- BRIEF -
Using only the entries below, copy exactly the lines that begin at the one with "This screenshot has height=768, width=1280." and end at the one with "Task: Select GPU 0 AMD Radeon item", both included. Drop the pictures.

[Pixel coordinate grounding data]
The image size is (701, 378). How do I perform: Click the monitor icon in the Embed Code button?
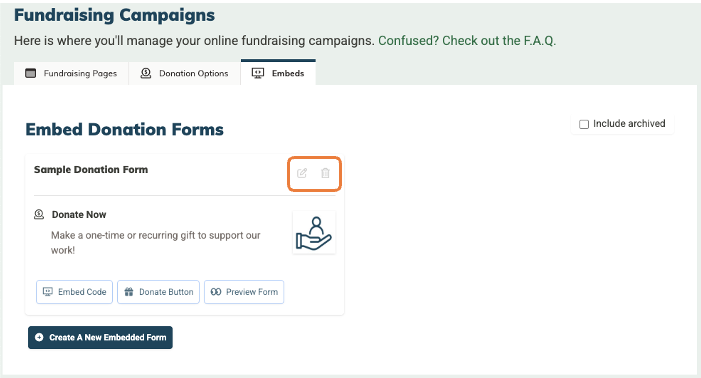click(x=47, y=292)
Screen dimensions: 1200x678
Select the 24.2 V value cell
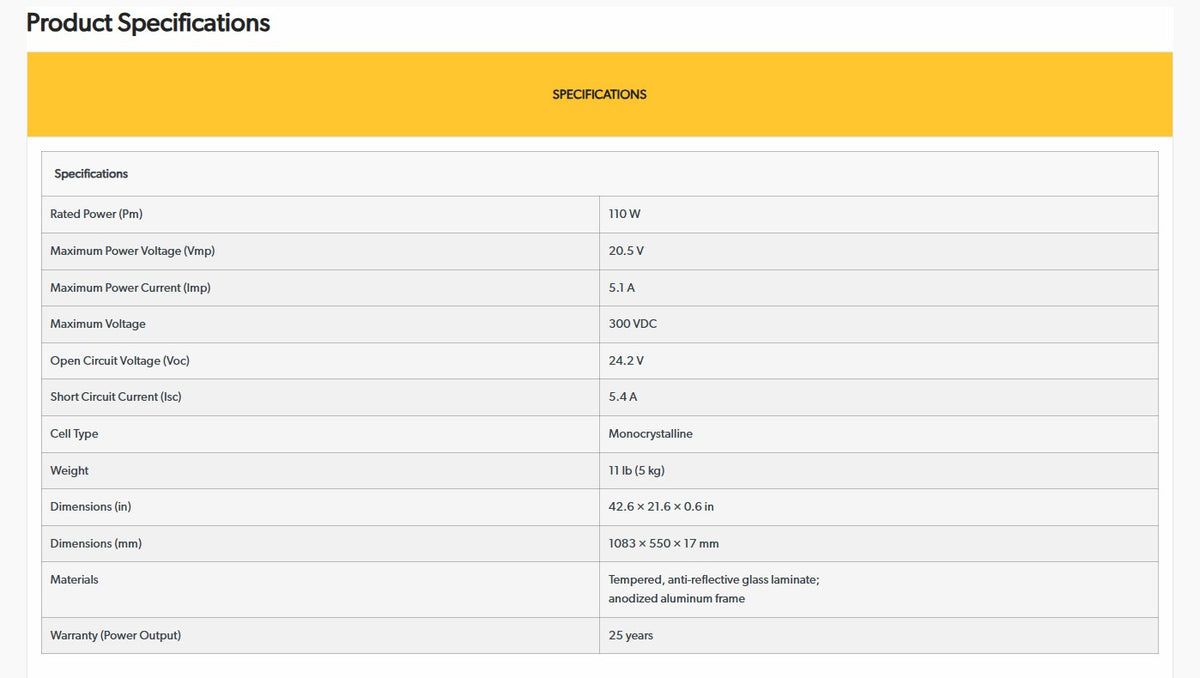(x=878, y=361)
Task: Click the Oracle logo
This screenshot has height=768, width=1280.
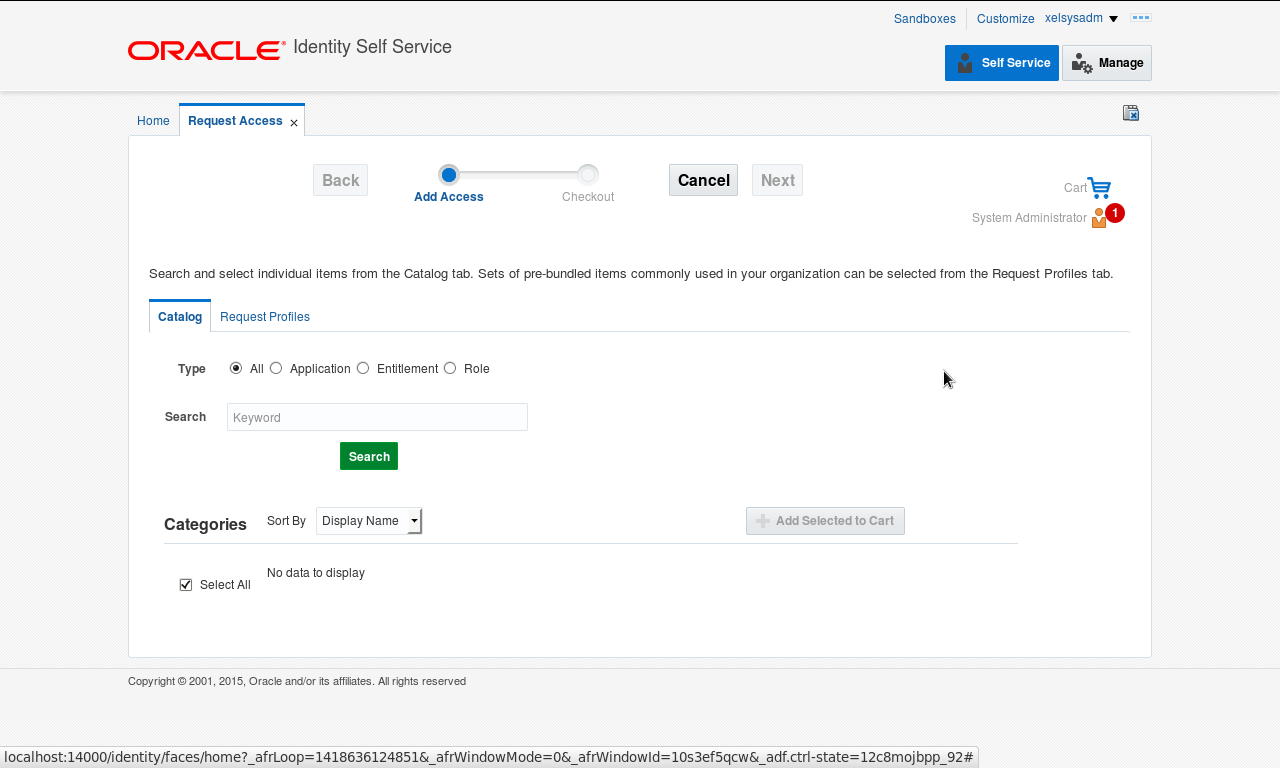Action: point(205,50)
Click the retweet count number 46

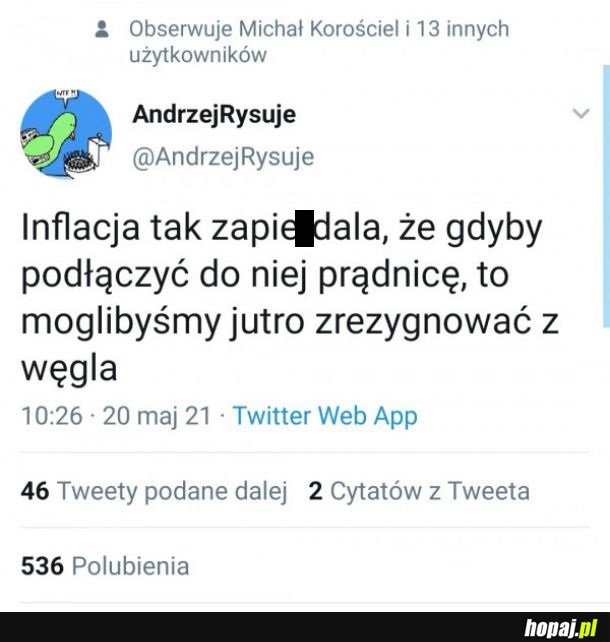click(x=35, y=491)
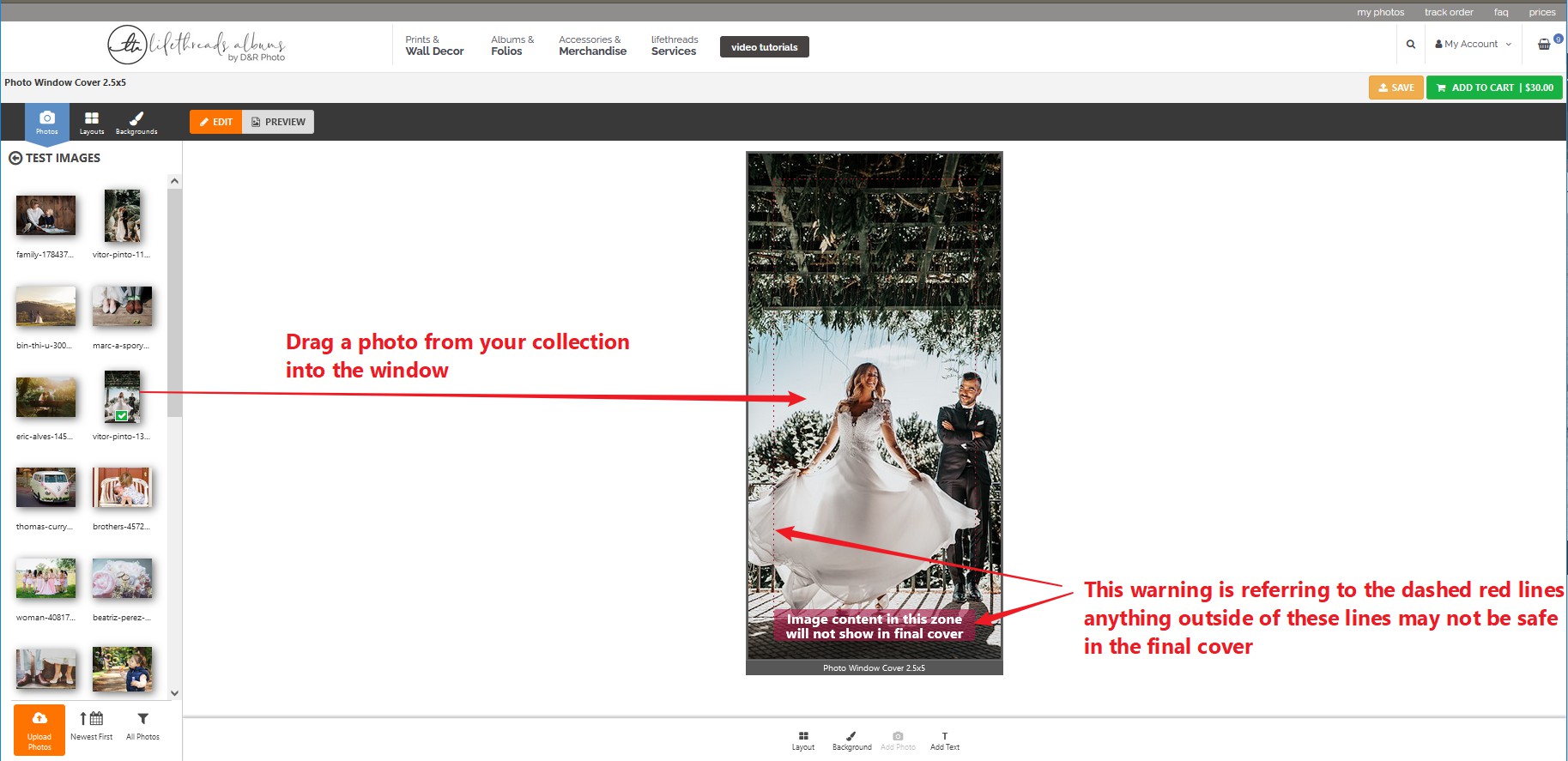Click the search magnifier icon
This screenshot has height=761, width=1568.
click(x=1410, y=45)
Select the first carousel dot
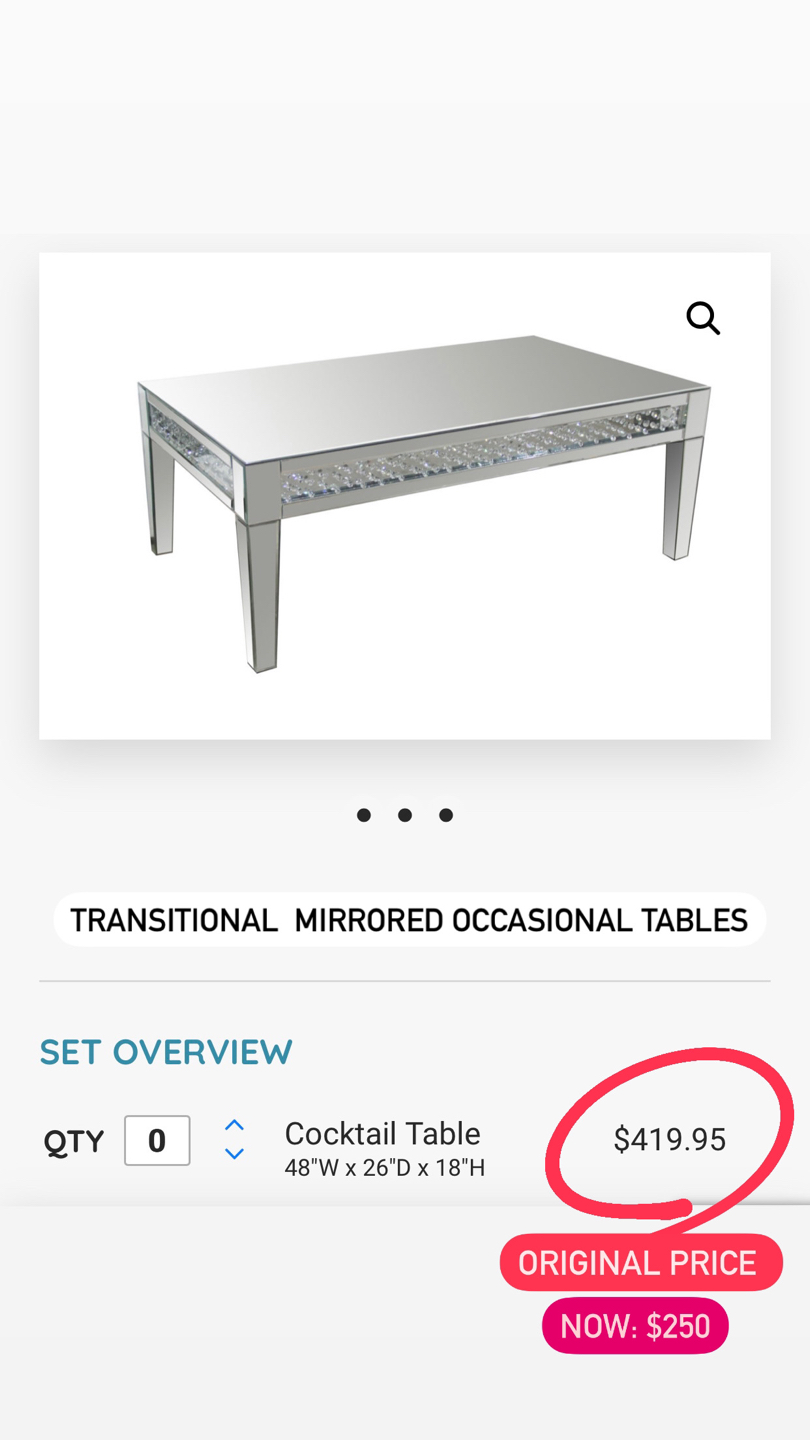Image resolution: width=810 pixels, height=1440 pixels. pyautogui.click(x=364, y=814)
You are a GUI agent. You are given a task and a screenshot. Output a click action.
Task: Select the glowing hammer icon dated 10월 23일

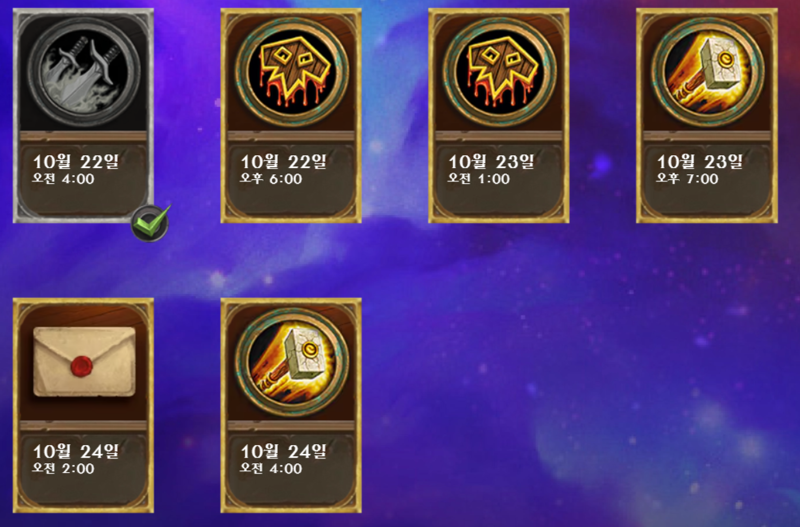707,71
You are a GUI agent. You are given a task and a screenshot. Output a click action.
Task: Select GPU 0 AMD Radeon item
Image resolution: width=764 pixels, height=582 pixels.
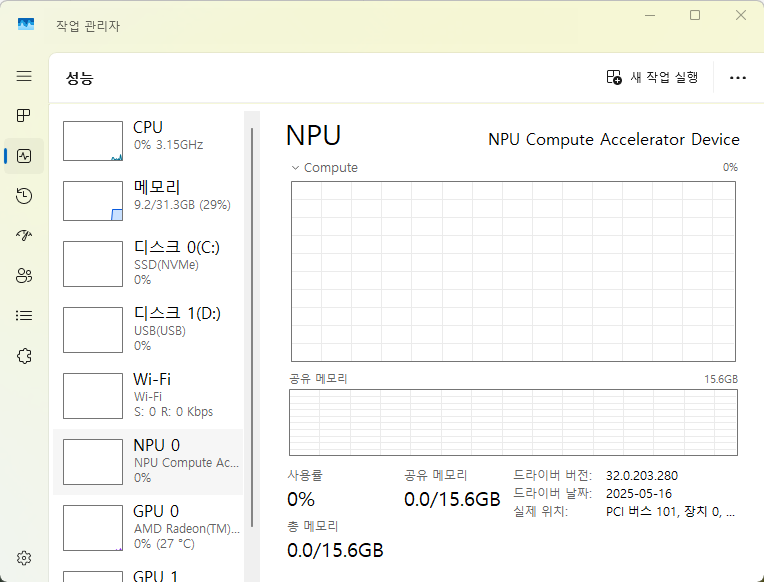tap(150, 527)
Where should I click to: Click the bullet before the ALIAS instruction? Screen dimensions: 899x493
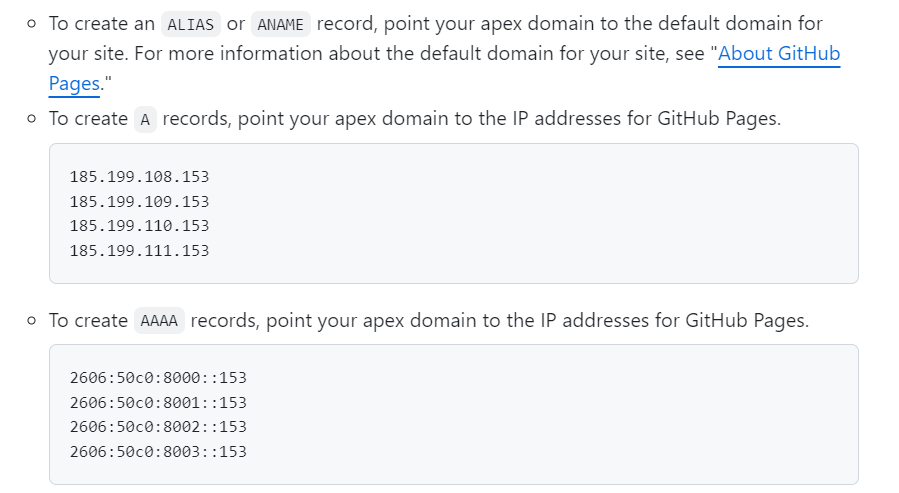tap(33, 23)
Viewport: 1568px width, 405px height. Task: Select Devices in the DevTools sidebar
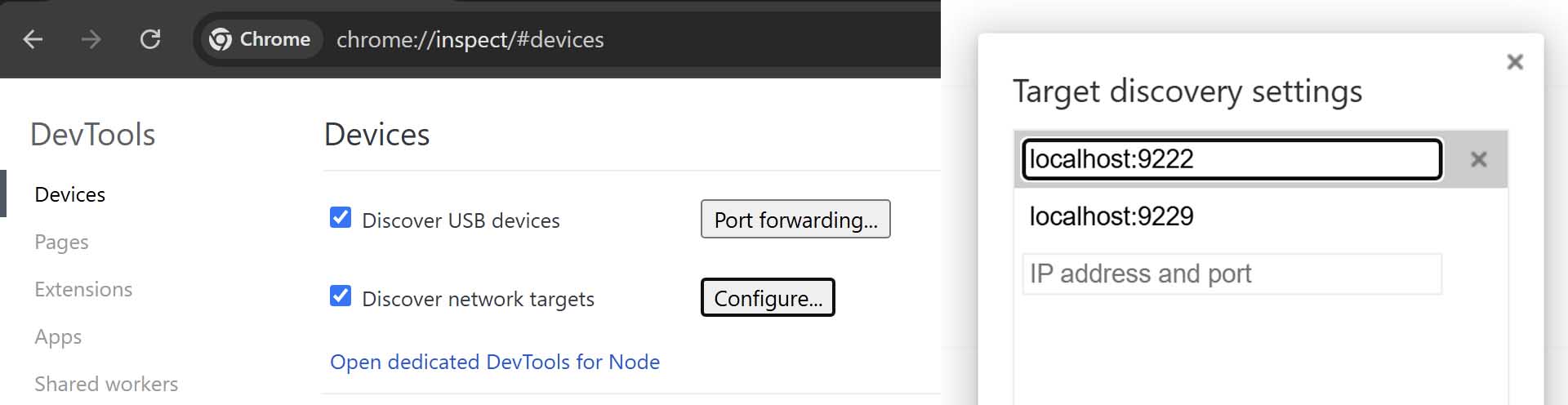tap(70, 194)
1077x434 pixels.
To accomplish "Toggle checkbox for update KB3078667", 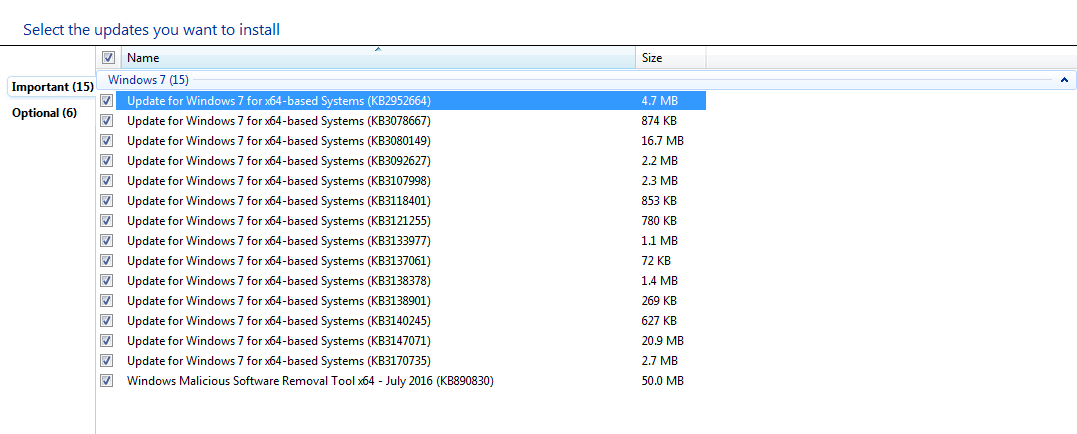I will [x=107, y=121].
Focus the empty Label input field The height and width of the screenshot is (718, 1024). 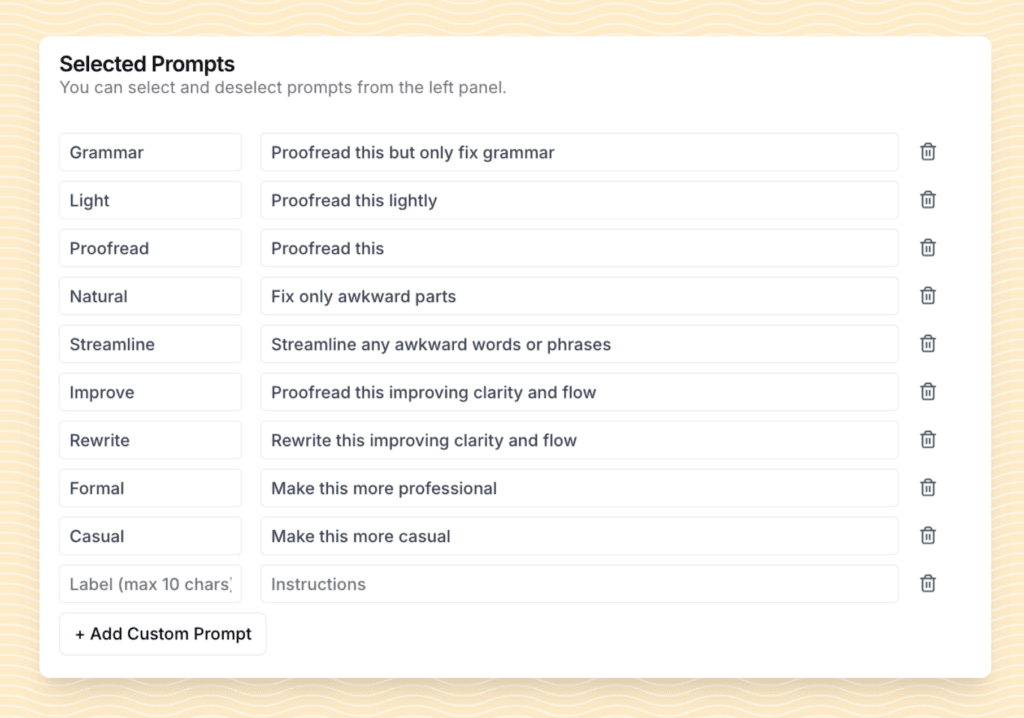click(150, 584)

- REPLY -
This screenshot has height=768, width=1280.
Action: point(205,50)
Click the retweet count number 46

click(x=35, y=491)
Click the search magnifier icon
This screenshot has height=761, width=1568.
click(x=1410, y=45)
Select the first carousel dot
Image resolution: width=810 pixels, height=1440 pixels. pyautogui.click(x=364, y=814)
You are a GUI agent. You are given a task and a screenshot. Output a click action.
Task: Select the glowing hammer icon dated 10월 23일

707,71
You are a GUI agent. You are given a task and a screenshot. Output a click action.
Task: Select GPU 0 AMD Radeon item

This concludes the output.